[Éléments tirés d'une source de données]
************

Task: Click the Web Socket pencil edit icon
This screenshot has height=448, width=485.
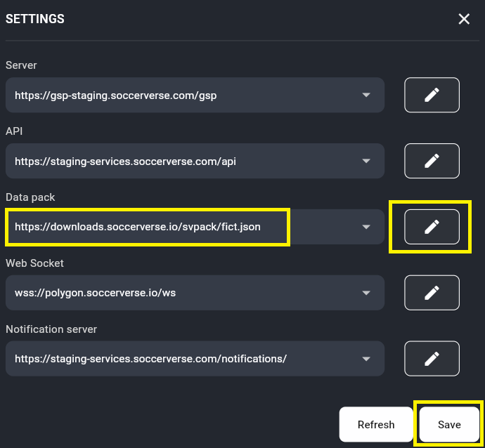Action: 432,293
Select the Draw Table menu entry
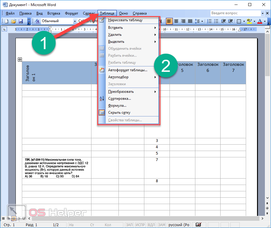Image resolution: width=271 pixels, height=228 pixels. tap(125, 20)
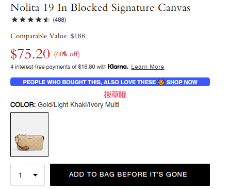The image size is (230, 189).
Task: Click the 60% off discount label
Action: (x=67, y=54)
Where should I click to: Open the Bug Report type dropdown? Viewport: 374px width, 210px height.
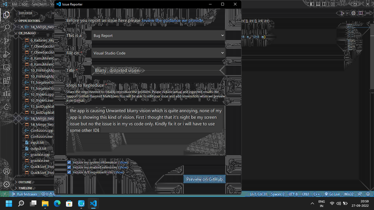click(x=158, y=35)
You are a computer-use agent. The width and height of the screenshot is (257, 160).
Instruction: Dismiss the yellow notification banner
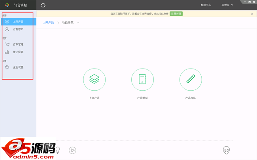click(252, 14)
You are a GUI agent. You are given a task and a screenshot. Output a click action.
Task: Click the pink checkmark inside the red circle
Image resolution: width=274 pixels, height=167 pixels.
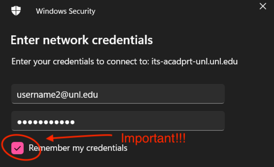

************

- ÉNONCÉ ÉCRIT
Recopiez la liste mot pour mot, depuis la ligne qui contient « Where should I » jusqu'à la fin de la liste, ces deux bornes comprises. N'incluez pas les images dans votre réponse.

- RÉPONSE ATTENDUE
Where should I click to: Open the Bug Report type dropdown? Viewport: 374px width, 210px height.
click(x=158, y=35)
You are a computer-use agent. The width and height of the screenshot is (257, 160).
Instruction: Dismiss the yellow notification banner
click(252, 14)
You are a GUI agent. You are given a task and a screenshot. Output a click action.
Task: Click the pink checkmark inside the red circle
Image resolution: width=274 pixels, height=167 pixels.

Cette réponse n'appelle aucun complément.